[Saved entries]
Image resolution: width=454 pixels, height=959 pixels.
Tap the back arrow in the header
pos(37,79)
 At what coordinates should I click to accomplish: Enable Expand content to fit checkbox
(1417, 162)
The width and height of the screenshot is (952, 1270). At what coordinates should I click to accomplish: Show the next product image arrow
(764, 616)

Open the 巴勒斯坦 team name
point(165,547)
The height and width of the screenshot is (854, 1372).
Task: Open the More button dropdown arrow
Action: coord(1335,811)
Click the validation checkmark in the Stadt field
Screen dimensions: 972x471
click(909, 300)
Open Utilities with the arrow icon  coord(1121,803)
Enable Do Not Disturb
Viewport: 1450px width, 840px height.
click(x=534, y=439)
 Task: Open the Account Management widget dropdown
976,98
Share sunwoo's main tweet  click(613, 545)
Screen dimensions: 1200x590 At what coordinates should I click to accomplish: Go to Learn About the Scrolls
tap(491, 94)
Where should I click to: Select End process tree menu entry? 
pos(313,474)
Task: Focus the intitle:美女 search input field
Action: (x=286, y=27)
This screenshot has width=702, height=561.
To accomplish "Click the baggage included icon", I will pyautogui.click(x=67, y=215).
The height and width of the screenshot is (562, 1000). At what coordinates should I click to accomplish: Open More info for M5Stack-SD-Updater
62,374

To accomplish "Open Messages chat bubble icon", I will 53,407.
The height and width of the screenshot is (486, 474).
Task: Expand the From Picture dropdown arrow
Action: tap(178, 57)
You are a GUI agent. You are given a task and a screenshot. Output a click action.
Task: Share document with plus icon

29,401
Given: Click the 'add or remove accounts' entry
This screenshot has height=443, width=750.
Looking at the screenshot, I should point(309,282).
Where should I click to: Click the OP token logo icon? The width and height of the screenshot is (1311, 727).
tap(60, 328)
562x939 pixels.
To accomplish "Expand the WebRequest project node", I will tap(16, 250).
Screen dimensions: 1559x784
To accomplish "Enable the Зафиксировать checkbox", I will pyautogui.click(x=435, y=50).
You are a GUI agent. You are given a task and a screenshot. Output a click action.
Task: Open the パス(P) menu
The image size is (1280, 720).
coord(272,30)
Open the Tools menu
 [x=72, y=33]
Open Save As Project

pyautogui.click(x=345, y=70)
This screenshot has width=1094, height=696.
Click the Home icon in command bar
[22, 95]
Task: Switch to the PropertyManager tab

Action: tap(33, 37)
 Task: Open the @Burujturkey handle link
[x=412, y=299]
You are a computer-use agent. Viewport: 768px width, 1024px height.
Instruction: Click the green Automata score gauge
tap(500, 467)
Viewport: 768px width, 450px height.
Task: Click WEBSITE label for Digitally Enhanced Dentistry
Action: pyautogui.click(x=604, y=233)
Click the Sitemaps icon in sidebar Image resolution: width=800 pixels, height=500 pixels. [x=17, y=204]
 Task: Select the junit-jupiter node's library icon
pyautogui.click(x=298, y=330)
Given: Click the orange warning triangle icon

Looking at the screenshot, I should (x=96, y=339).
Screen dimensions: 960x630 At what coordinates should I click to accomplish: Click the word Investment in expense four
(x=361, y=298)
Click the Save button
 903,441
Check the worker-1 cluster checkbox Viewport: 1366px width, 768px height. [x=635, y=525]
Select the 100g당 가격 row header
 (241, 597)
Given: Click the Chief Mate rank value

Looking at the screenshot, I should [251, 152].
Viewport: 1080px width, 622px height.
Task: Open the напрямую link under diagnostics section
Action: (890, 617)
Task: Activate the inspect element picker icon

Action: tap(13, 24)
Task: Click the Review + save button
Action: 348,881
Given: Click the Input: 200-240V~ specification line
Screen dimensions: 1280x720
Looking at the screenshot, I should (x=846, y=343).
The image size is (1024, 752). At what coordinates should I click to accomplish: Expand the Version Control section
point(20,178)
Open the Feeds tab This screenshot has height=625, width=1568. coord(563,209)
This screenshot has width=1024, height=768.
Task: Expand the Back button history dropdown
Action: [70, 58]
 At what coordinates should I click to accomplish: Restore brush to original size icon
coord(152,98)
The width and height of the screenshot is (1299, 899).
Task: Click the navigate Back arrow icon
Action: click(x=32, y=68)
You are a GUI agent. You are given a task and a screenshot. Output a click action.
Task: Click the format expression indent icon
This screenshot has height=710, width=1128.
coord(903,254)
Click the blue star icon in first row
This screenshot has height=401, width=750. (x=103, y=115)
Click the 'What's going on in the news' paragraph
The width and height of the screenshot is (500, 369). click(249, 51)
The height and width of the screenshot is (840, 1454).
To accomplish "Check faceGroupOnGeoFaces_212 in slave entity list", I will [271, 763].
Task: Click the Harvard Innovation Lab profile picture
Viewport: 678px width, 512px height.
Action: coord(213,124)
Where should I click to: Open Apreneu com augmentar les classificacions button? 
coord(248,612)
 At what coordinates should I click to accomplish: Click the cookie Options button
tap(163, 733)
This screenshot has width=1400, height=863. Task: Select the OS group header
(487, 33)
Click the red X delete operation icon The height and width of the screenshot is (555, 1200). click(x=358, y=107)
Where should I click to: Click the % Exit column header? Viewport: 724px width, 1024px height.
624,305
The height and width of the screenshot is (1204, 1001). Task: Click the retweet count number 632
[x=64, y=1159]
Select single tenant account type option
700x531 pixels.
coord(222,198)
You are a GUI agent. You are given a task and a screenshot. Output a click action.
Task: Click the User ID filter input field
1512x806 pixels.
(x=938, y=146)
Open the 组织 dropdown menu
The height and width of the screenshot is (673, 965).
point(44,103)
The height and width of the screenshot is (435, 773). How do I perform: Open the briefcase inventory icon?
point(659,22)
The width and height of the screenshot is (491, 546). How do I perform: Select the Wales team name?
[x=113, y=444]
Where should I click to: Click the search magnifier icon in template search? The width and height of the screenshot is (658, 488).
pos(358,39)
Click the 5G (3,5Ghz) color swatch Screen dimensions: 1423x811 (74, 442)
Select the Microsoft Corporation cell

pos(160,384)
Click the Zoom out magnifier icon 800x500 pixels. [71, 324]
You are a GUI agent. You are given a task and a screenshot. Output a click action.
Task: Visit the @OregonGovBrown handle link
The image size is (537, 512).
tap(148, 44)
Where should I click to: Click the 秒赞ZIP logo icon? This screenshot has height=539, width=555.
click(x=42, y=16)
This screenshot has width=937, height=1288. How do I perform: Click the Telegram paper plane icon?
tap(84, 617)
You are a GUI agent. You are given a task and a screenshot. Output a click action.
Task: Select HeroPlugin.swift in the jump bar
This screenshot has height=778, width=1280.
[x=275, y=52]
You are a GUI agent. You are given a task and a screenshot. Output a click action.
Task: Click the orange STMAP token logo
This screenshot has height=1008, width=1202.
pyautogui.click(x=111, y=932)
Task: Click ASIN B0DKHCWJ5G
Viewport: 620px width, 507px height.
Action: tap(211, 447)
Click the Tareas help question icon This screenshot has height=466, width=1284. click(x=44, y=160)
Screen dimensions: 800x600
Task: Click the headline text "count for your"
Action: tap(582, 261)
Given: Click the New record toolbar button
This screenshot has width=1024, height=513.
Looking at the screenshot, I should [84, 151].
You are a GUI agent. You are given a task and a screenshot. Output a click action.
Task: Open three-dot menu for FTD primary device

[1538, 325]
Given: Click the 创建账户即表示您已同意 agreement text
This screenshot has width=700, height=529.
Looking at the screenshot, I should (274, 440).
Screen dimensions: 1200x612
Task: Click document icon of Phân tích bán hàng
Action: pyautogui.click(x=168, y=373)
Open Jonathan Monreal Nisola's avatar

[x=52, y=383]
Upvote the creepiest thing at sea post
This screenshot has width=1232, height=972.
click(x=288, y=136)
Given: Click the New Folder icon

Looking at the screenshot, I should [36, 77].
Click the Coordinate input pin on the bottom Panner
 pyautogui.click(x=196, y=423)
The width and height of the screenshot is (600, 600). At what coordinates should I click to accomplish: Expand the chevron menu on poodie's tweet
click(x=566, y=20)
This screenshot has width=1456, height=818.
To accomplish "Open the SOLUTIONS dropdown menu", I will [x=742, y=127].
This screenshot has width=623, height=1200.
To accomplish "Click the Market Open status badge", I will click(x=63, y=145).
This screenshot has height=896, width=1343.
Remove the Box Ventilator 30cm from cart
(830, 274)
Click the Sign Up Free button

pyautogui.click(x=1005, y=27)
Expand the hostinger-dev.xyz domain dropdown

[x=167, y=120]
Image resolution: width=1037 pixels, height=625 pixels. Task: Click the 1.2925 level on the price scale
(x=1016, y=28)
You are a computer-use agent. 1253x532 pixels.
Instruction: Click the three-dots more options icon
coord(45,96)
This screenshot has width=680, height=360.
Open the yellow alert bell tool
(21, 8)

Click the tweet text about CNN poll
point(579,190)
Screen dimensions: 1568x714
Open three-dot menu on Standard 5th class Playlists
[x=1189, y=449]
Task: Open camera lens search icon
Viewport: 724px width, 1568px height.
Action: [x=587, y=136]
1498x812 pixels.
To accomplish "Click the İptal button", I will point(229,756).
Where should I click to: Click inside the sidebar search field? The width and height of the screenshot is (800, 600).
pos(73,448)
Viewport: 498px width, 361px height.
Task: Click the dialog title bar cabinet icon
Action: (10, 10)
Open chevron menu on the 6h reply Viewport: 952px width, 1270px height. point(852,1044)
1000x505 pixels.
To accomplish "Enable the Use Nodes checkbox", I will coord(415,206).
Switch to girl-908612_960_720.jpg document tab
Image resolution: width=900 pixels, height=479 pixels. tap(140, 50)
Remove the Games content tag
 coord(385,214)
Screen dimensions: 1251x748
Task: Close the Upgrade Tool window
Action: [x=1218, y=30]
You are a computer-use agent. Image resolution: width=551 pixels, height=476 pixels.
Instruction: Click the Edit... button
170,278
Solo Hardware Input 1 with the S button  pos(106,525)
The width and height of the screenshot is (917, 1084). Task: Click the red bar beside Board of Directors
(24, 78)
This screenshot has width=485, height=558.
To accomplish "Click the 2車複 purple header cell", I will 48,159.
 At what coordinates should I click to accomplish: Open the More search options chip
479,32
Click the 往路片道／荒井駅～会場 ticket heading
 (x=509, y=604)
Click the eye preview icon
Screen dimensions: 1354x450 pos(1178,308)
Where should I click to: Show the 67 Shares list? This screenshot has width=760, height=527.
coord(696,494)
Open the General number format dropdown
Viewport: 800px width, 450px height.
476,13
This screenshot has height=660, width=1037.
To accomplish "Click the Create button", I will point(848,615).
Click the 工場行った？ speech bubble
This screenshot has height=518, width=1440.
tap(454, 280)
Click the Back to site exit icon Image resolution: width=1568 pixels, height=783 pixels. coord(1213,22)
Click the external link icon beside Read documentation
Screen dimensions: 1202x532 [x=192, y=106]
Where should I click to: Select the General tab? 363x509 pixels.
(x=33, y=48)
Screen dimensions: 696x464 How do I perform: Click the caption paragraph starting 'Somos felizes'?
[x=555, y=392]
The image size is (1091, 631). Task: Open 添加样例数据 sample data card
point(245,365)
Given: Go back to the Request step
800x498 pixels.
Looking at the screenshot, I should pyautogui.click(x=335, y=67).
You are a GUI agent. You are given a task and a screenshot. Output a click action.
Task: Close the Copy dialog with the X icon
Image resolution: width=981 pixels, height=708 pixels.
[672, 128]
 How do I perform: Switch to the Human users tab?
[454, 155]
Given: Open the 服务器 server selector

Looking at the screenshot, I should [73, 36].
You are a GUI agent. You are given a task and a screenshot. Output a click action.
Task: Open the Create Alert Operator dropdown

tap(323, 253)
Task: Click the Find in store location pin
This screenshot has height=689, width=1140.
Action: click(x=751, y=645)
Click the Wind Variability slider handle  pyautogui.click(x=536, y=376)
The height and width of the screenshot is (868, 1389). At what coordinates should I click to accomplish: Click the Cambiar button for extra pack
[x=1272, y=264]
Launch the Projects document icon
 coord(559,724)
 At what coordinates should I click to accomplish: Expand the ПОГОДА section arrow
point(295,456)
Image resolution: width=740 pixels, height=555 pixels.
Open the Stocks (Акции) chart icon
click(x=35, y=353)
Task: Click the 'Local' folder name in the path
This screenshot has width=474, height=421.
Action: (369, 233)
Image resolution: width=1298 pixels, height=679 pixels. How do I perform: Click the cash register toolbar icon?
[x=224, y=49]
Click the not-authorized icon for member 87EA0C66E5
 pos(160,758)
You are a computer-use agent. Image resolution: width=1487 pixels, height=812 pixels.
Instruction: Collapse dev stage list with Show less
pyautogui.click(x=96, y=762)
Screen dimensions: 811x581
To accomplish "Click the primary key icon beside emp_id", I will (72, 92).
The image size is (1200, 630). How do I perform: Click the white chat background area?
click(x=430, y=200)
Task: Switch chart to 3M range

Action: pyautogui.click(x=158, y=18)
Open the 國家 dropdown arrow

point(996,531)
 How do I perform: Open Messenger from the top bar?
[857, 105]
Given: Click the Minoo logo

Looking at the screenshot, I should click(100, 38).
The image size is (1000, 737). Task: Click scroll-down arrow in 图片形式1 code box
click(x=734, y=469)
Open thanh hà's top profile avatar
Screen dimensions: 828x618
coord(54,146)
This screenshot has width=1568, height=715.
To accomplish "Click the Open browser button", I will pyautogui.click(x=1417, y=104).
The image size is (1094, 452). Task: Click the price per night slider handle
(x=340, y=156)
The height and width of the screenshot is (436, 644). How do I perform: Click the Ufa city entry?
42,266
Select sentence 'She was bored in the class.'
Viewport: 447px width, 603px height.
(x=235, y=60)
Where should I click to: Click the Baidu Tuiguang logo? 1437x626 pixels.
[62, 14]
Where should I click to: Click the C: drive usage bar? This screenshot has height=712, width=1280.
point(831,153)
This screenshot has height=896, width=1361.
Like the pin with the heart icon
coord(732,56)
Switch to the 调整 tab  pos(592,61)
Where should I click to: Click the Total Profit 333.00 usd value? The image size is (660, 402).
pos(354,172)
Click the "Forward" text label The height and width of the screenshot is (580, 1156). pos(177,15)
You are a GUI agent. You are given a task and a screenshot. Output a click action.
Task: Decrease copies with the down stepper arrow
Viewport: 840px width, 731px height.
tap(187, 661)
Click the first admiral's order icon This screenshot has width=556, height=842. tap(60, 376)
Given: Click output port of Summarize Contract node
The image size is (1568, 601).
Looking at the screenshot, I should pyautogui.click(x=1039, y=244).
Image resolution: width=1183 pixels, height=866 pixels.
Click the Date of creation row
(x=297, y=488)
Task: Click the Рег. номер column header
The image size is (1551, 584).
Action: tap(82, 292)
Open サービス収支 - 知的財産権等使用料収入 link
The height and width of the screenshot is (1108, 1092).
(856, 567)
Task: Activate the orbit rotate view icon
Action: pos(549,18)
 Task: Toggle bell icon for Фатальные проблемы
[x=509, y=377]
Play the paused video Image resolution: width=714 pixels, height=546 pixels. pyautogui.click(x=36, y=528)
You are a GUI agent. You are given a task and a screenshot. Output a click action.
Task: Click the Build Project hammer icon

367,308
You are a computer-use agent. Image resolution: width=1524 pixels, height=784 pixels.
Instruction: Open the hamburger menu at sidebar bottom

Problem to solve.
From the entries above, give again exactly the lines running from the line with "700x531 pixels." to the line with "Click the Zoom"; include both of those lines.

Expected answer.
700x531 pixels.
coord(222,198)
You are a GUI agent. You are given a task and a screenshot. Output a click action.
Task: Click the User ID filter input field
1512x806 pixels.
(x=938, y=146)
Open the 组织 dropdown menu
The height and width of the screenshot is (673, 965).
point(44,103)
The height and width of the screenshot is (435, 773). How do I perform: Open the briefcase inventory icon?
point(659,22)
The width and height of the screenshot is (491, 546). How do I perform: Select the Wales team name?
[x=113, y=444]
Where should I click to: Click the search magnifier icon in template search? The width and height of the screenshot is (658, 488).
pos(358,39)
Click the 5G (3,5Ghz) color swatch Screen dimensions: 1423x811 (74, 442)
Select the Microsoft Corporation cell

pos(160,384)
Click the Zoom out magnifier icon 800x500 pixels. [71, 324]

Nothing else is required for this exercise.